Who Bears Aggregate Fluctuations and How?
The income [and consumption] of ... rich households [are] now more vulnerable to aggregate fluctuations than [those] of poorer households ...
In Who Bears Aggregate Fluctuations and How? (NBER Working Paper No. 14665), Jonathan Parkerand Annette Vissing-Jorgensen analyze the exposure of high-income households to aggregate booms and busts and find a significant break with the past in regard to who bears aggregate risk. The income -- especially the wage income -- of rich households is now more vulnerable to aggregate fluctuations than that of poorer households and the consumption of high-income households varies more with aggregate fluctuations in part because the income of these households varies more. This has clear implications for the effects of recent recessions on consumption inequality. Specifically, because total inflation-adjusted growth in per capita consumption during the past year was about 3 percentage points below its historical mean, the authors predict that the ratio of consumption of the top 10 percent to the bottom 80 percent of the income distribution has fallen by about 15 percentage points relative to trend.
Parker and Vissing-Jorgensen base this study on two somewhat disparate strands of prior research. One, which documents increases in income and consumption inequality over the past 25 years, focuses on the extent to which income shocks are insured. This literature pays relatively little attention to the extent to which that insurance differs across households. The second line of research involves asset pricing. It has documented that equity risk is borne disproportionately by households with large stock market wealth. This work looks mainly at differences in the relative variations of consumption growth with equity returns, not with aggregate fluctuations more generally. That difference is significant, because the share of aggregate income that comes from labor is roughly double the share coming from capital. As with the literature on consumption inequality, this research is limited by under-representation of households with very high consumption in standard datasets.
Parker and Vissing-Jorgensen present five main results. First, the consumption growth of high-consumption households is significantly more exposed to aggregate fluctuations than that of the typical household in the Consumer Expenditure (CEX) Survey (which was published annually from 1982-2004 by the U.S. Bureau of Labor Statistics.) The exposure to aggregate consumption growth of households in the top 10 percent of the consumption distribution in the CEX is about five times that of the average household.
Second, this pattern predicts that there was a significant decline in consumption inequality over the past year. With real aggregate per capita consumption growth about 3 percentage points less than its historical mean of 2 percent during the past year, the ratio of consumption of the top 20 percent to the bottom 80 percent is expected to fall by about 9 percentage points, relative to its evolution under trend growth.
Third, using income data from tax return studies, the researchers provide evidence on the channels that lead to higher exposure for high-consumption households. In the period covered by the CEX, they suggest, the greater income exposure of rich households to aggregate consumption-and-income fluctuations is a likely contributor to their higher consumption exposure.
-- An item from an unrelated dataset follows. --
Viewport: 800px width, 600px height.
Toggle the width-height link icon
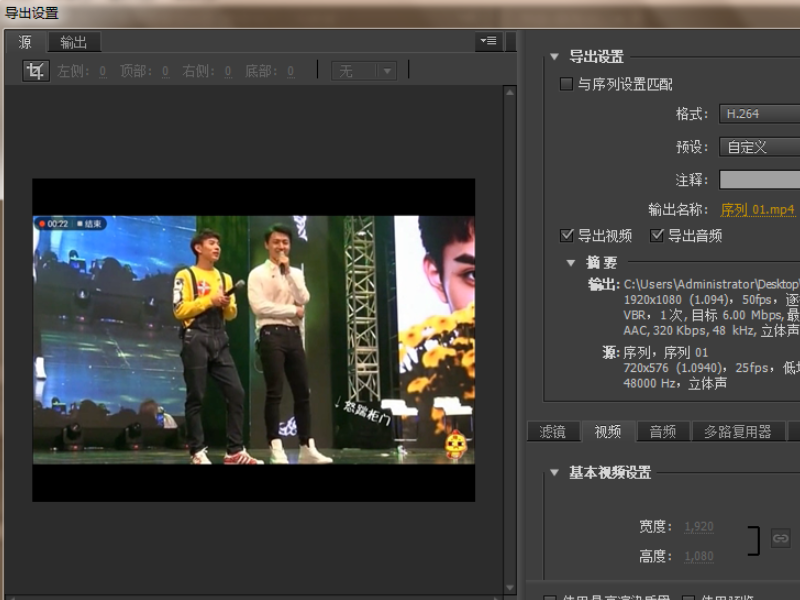tap(780, 538)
High-income households (the top 1 percent) earn more than half of their non-capital-gains income from wage income, and their wage income is far more exposed to aggregate fluctuations than that of lower-income households.
Fourth, Parker and Vissing-Jorgensen find even more exposure to aggregate fluctuations for very high-income households (the top 0.01 percent) than for other high-income households. This suggests that the consumption estimates in this study may understate the exposure of very high-consumption households thought to be omitted from the CEX.
Finally, the authors find a striking change over time in the exposure of the incomes of high-income households to aggregate fluctuations. Parker and Vissing-Jorgensen note that prior to the last 25 years, the incomes of high-income households were not more exposed to aggregate fluctuations. High-income households traditionally have had less of their income from wages and more from dividends, relative to the more recent period, suggesting higher exposure of the very high-income households to stock market fluctuations pre-1982. More importantly, in the earlier period the incomes of high-income households have had about the same sensitivity to aggregate consumption as the income of all households, and a lower sensitivity to aggregate income. This is mainly because of lower exposure of the wage income of the rich to changes in aggregate fluctuations in the earlier period and because of lower exposure of non-wage income (disproportionately earned by the rich) to changes in aggregate income in the earlier period.